**Task directions**
In the gliding assembly description, reproduce word for word the passage from "Referring to FIG." to "end 308 respectively.".

As shown in FIG. 8, alternative embodiments may comprise a force transfer element like those described above integrally connected to one or both ends of connecting element 230.

Referring to FIG. 9, a gliding assembly according to another embodiment is shown generally at 300 and comprises a gliding device 302 and a force transfer body 304. In the present embodiment the gliding device 302 defines a front end 306, a rear end 308, a top side shown generally at 310 and a bottom side shown generally at 312 which defines a gliding surface 314. Gliding device 302 also defines a longitudinal channel 316 sized to receive the force transfer body 304 when assembled. Gliding device 302 also defines a binding region shown generally at 318 and laterally opposite side elements 320 and 322. In the present embodiment, laterally opposite edges of channel 316 define a plurality of surfaces shown generally at 324 and 325 tapering longitudinally away from the binding region 318 of channel 316 toward the front end 306 and the rear end 308 respectively.

In the present embodiment, force transfer body 304 defines a connecting element 326, being substantially the same longitudinal as binding region 318, and two force transfer elements 328 and 330 on opposite longitudinal ends of connecting element 326. Both force transfer elements 328 and 330 define a plurality of tapered surfaces shown generally at 332 and 334 respectively which align with and are sized to fit within the longitudinal profile created by the tapered surfaces of channel 316. Force transfer elements 328 and 330 define through-openings shown generally at 336 and 338 and being substantially similar as through-opening 138 described in reference to FIGS. 1-5 so that when a fastener is fastened in each through-opening 336 and 338, both force transfer elements 328 and 330 can slide in opposite longitudinal directions away from each other and relative to the gliding device 302 while being held within the channel 316. Connecting element 326 also defines a through-opening shown generally at 340 and being substantially similar to through-opening 156 as defined in reference to FIGS. 1-5 so that when a fastener is fastened through through-opening 340 a longitudinally central portion of the connecting element 326 is held in a generally constant position relative to the gliding device 302.

When gliding assembly 300 is assembled, force transfer body 304 is received in channel 316. One or both of the front end 306 and the rear end 308 of the gliding device 302 may be deflected longitudinally in a direction 342 and 344 respectively. Both longitudinal deflection in the direction 342 and 344 is in a direction opposite the gliding surface 314. In response to such longitudinal deflection, the gliding device 302 and the force transfer body 304 curve along different curvatures because the force transfer body 304 is on the top side 310 of the gliding device 302. Because the gliding device 302 and the force transfer body 304 curve along different curvatures, and because a fastener holds a central portion of the connecting element 326 in a generally constant position relative to the gliding device 302, longitudinal deflection of the gliding device 302 in the direction 342 causes the force transfer element 328 to move longitudinally relative to the gliding device 302 in a direction 346 toward the front end 306. When the force transfer element 328 moves in the direction 346, the plurality of tapered surfaces 332 impose generally lateral forces against the plurality of tapered surfaces 324. The same interaction occurs between the tapered surfaces 334 of force transfer element 330 and the tapered surfaces 325 of channel 316 upon deflection of the rear end 308 of the gliding device 302 in the direction 344.

**Data rows**

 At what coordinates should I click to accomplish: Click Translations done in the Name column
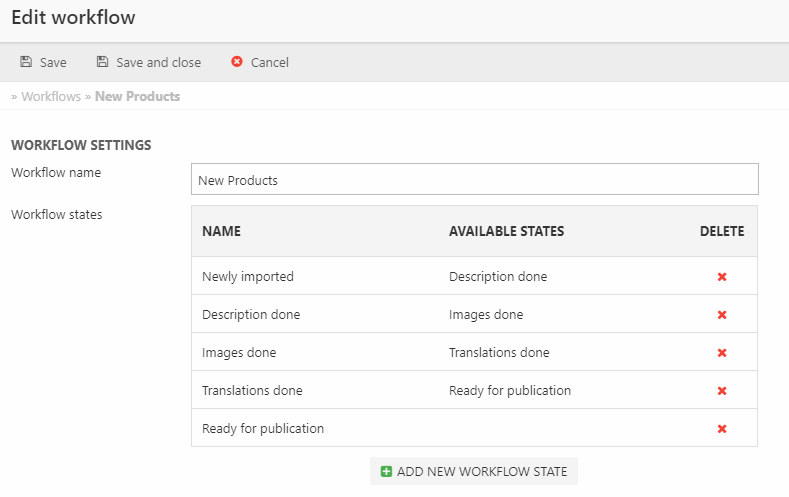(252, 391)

---

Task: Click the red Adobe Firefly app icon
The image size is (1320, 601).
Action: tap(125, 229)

* * *

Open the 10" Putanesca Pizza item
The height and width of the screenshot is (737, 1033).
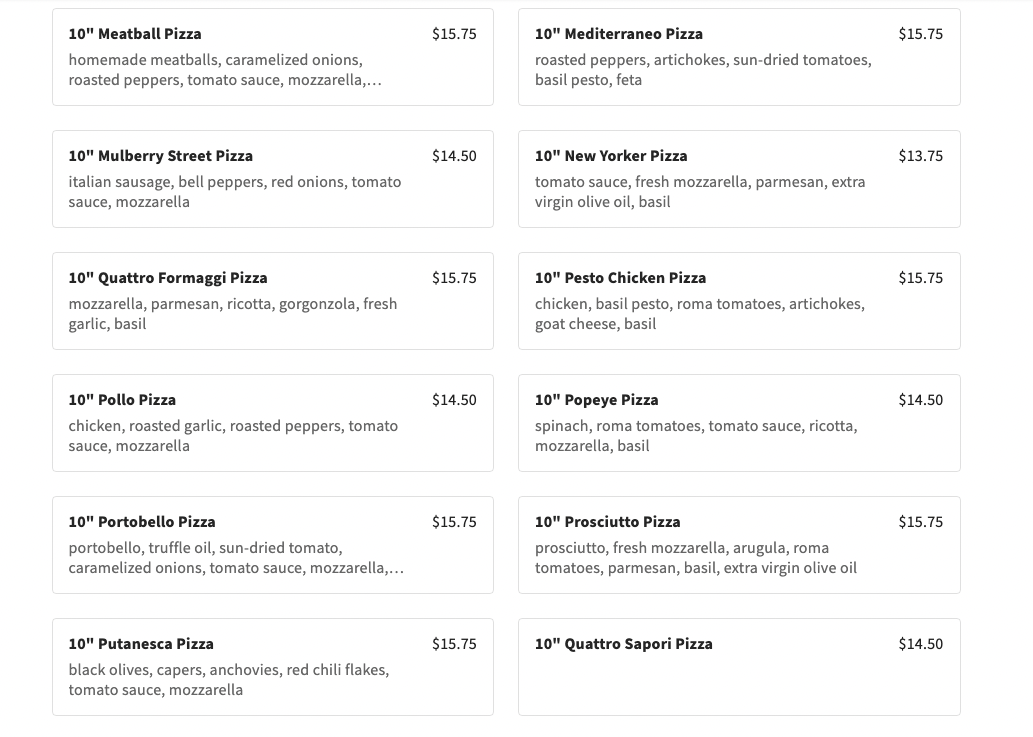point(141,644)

**Output of the exercise**
Referring to FIG. 9, a gliding assembly according to another embodiment is shown generally at 300 and comprises a gliding device 302 and a force transfer body 304. In the present embodiment the gliding device 302 defines a front end 306, a rear end 308, a top side shown generally at 310 and a bottom side shown generally at 312 which defines a gliding surface 314. Gliding device 302 also defines a longitudinal channel 316 sized to receive the force transfer body 304 when assembled. Gliding device 302 also defines a binding region shown generally at 318 and laterally opposite side elements 320 and 322. In the present embodiment, laterally opposite edges of channel 316 define a plurality of surfaces shown generally at 324 and 325 tapering longitudinally away from the binding region 318 of channel 316 toward the front end 306 and the rear end 308 respectively.